Die Regierung würde laut FTD nach dem Modell zusätzliche Laufzeiten in Strommengen umrechnen, die die Betreiber ersteigern müssten. Vorbild sei die Auktion der Mobilfunk-Lizenzen, die dem Staat im Jahr 2000 viele Milliarden einbrachte.
Auch der FDP-Energiepolitiker Horst Meierhofer äußerte "große Sympathien" für eine Auktion. "Das ist eine gute Idee, weil sie eine wettbewerbliche Lösung ermöglicht", sagte er der Zeitung. Der Vorteil sei, dass nicht Politiker entscheiden müssten, wie viel längere Laufzeiten für welches Kraftwerk wert seien.

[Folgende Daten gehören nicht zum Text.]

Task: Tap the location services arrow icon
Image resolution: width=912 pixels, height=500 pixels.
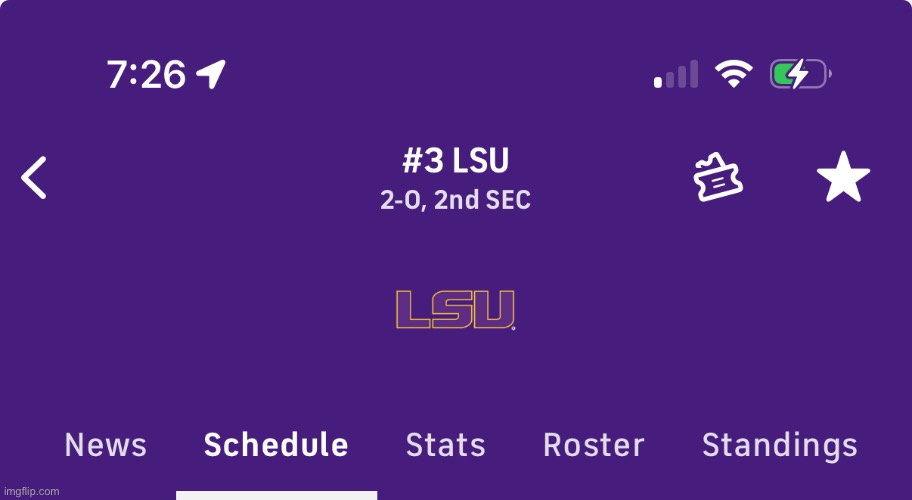Action: 211,73
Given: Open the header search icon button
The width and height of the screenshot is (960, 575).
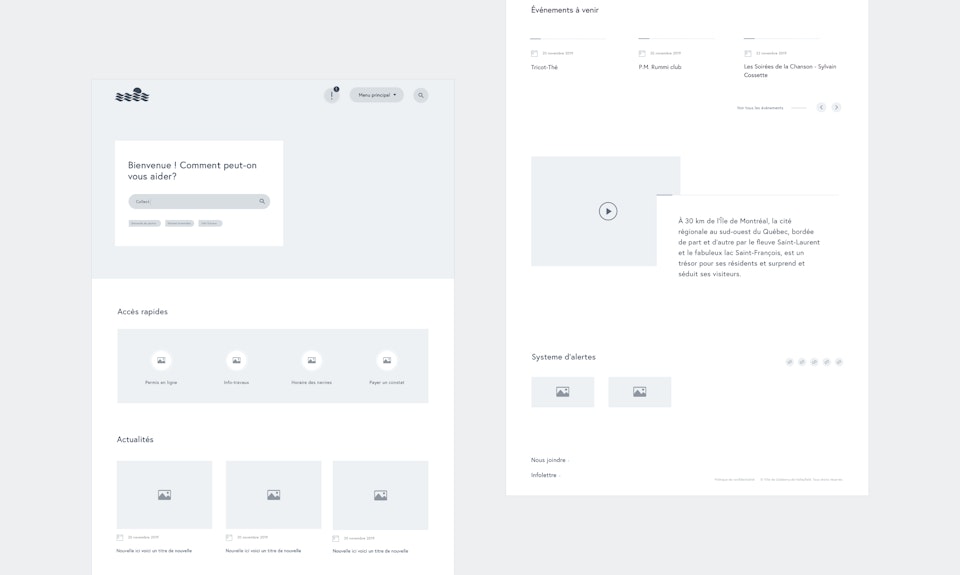Looking at the screenshot, I should [x=421, y=95].
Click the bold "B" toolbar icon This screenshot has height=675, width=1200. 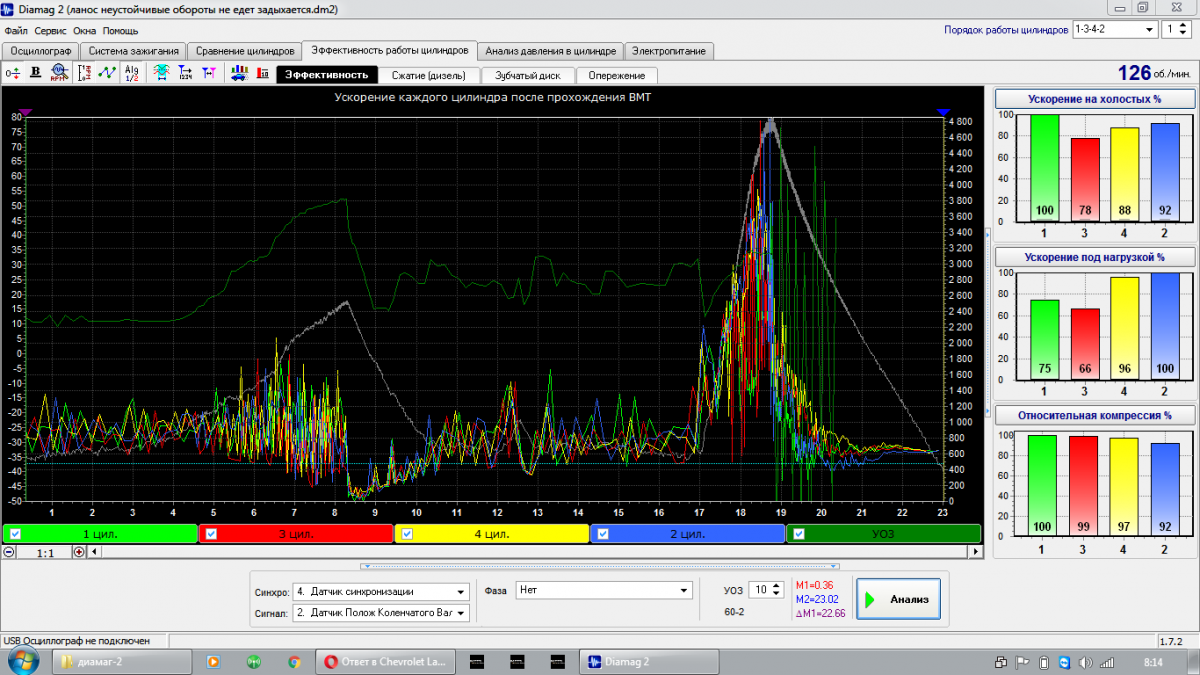pos(35,72)
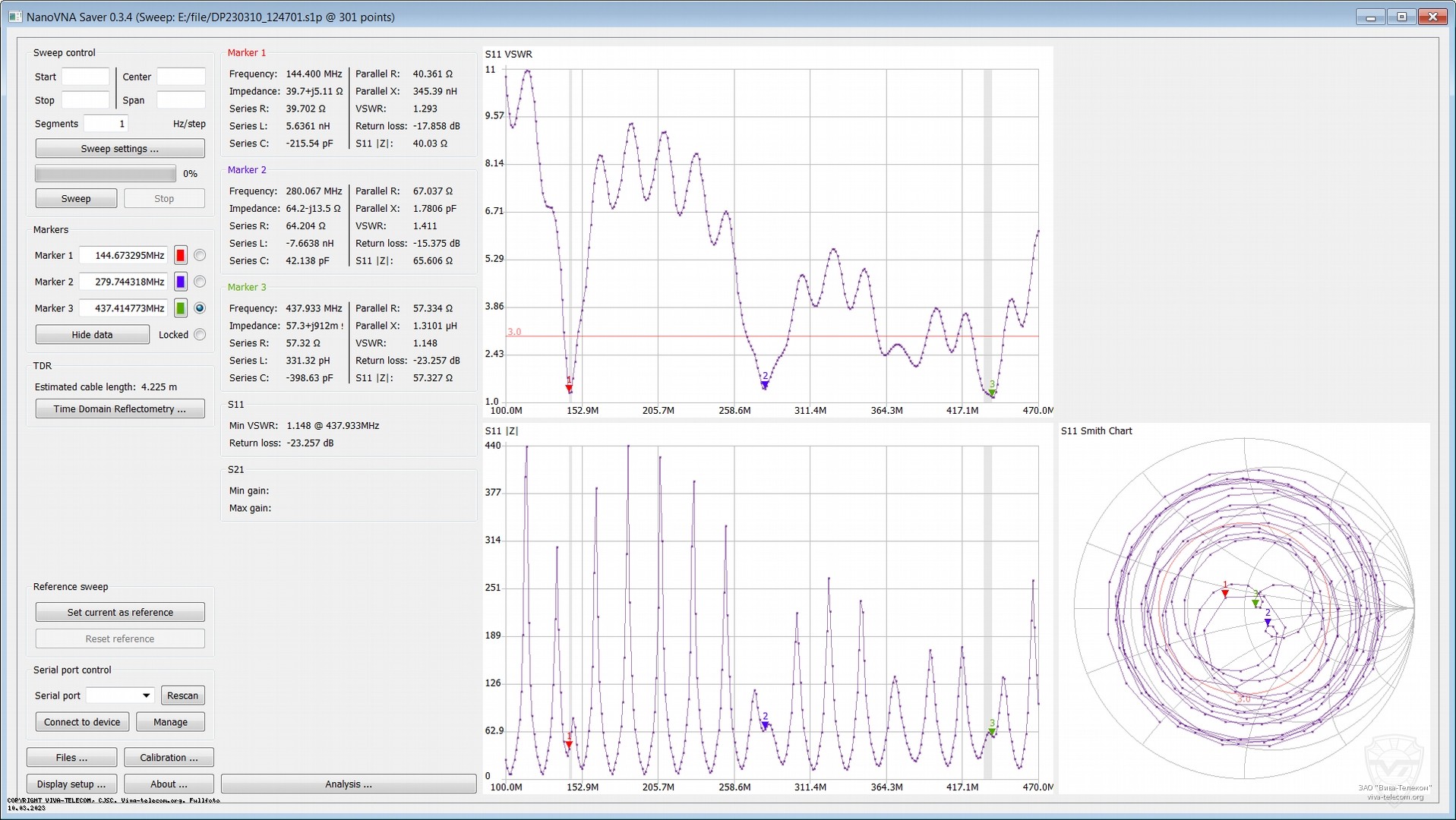
Task: Toggle the Locked markers radio button
Action: 200,334
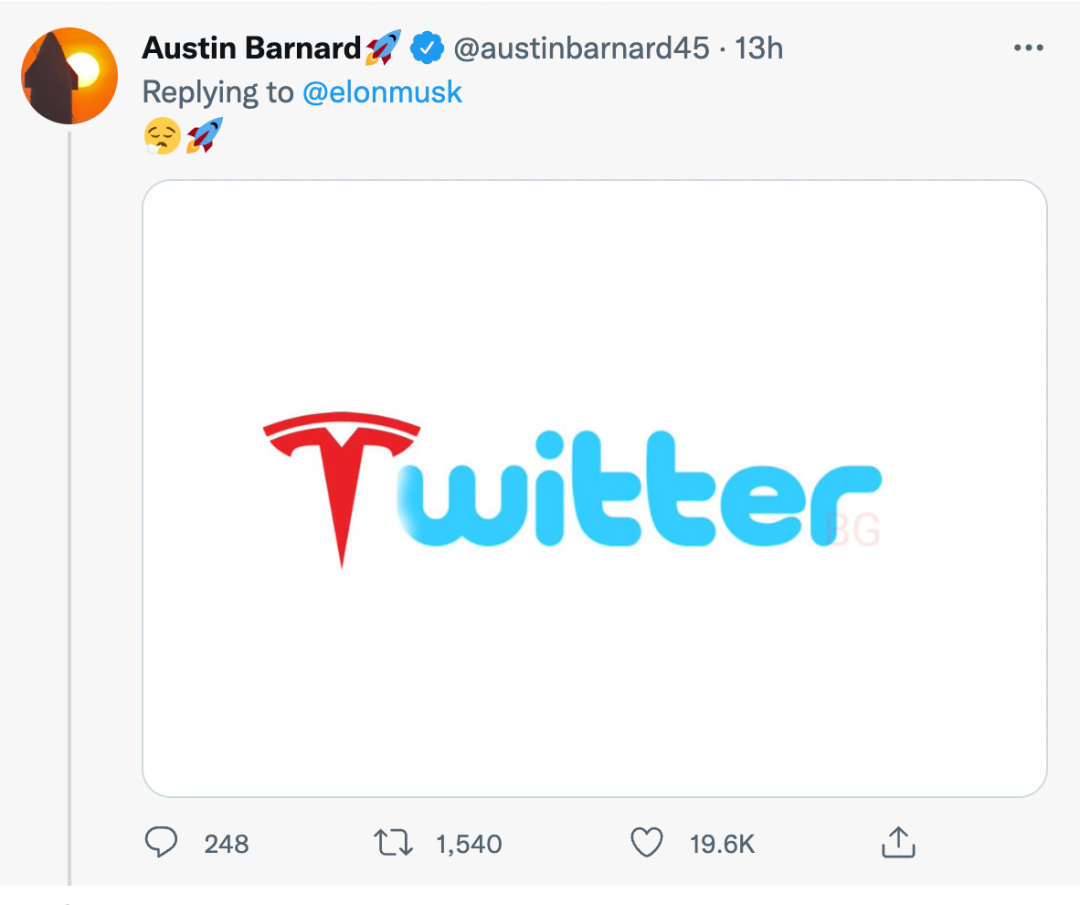Click the 248 replies count

[x=226, y=844]
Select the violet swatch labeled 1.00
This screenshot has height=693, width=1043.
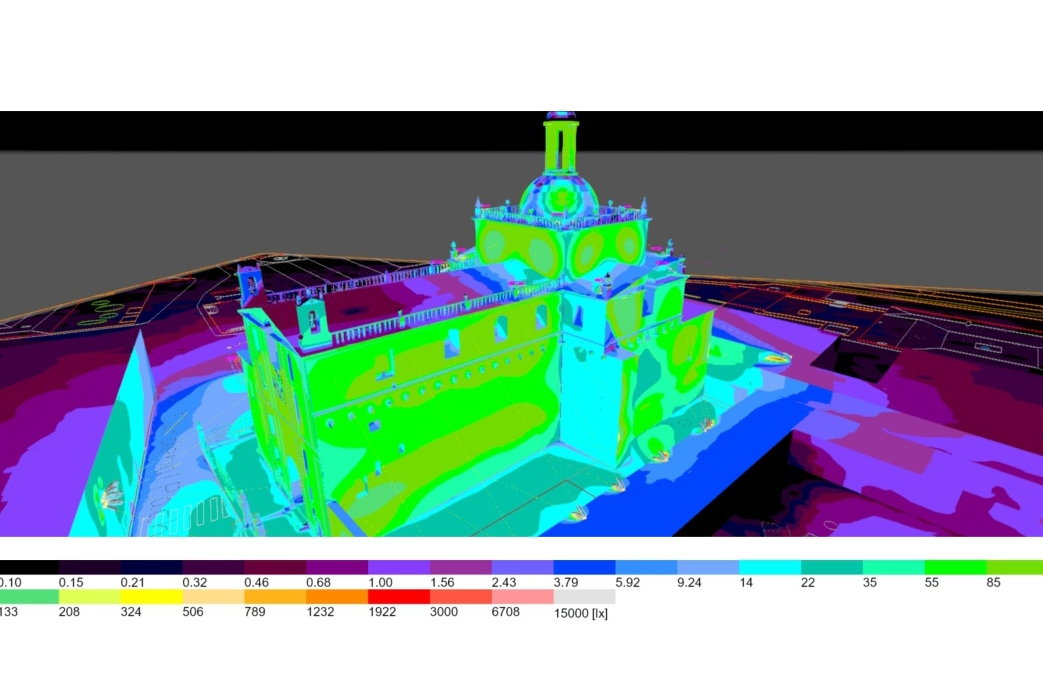tap(399, 567)
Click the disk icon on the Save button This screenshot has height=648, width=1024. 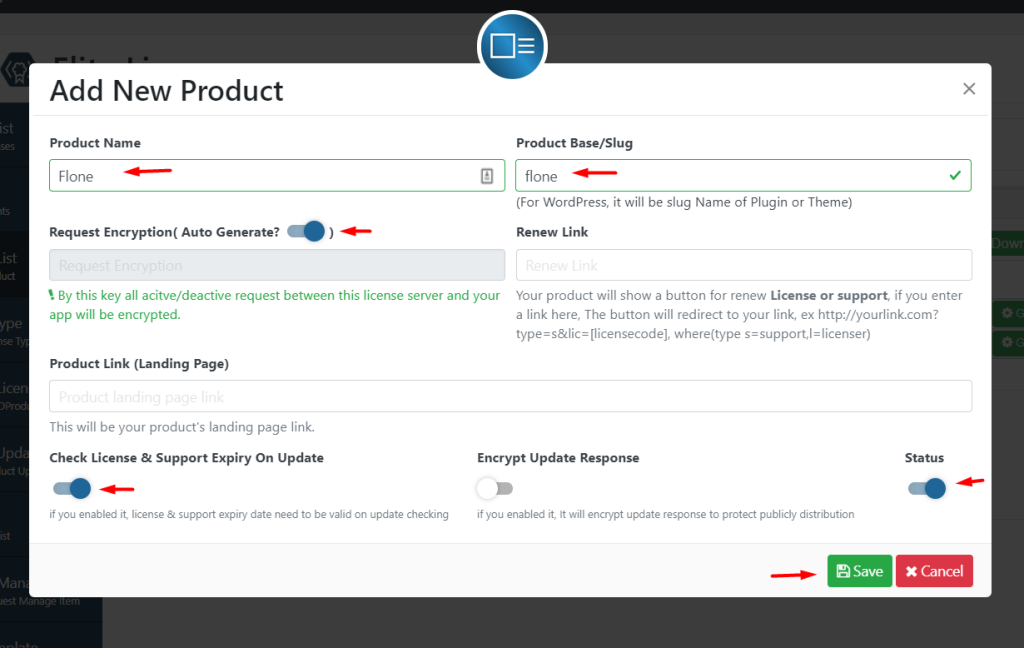click(844, 571)
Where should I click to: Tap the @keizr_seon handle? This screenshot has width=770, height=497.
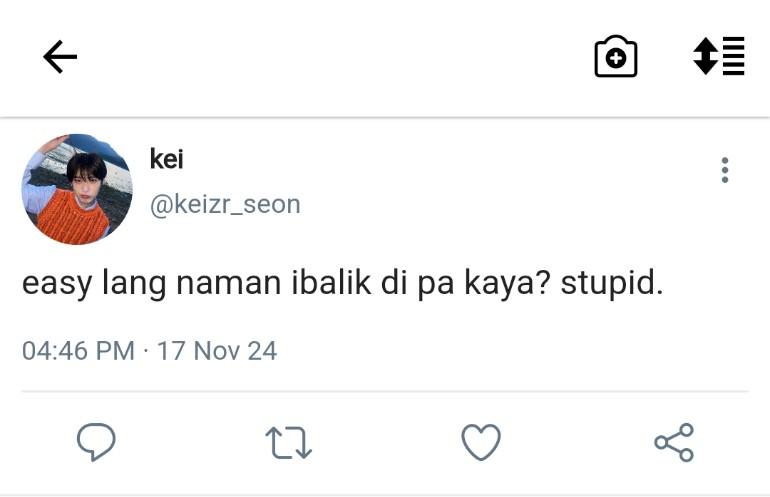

Der energiepolitische Sprecher der der Unionsfraktion, Thomas Bareiß (CDU), sagte dem Blatt: "Ich kann mir eine Auktionierung gut vorstellen. Alles, was wir sonst machen würden, wäre ein Deal und damit angreifbar." Auch energiepolitisch dürfte eine Auktion effizienter wirken, so Bareiß. "Die Reststrommengen landen mit der Versteigerung dort, wo sie am meisten gebraucht werden."
Union und FDP wollen die Laufzeiten von Atomkraftwerken verlängern. Der wesentliche Teil der zusätzlichen Gewinne soll laut Koalitionsvertrag an die öffentliche Hand gehen. Derzeit gibt es Streit darüber, ob der Bundesrat einer Laufzeitverlängerung zustimmen muss.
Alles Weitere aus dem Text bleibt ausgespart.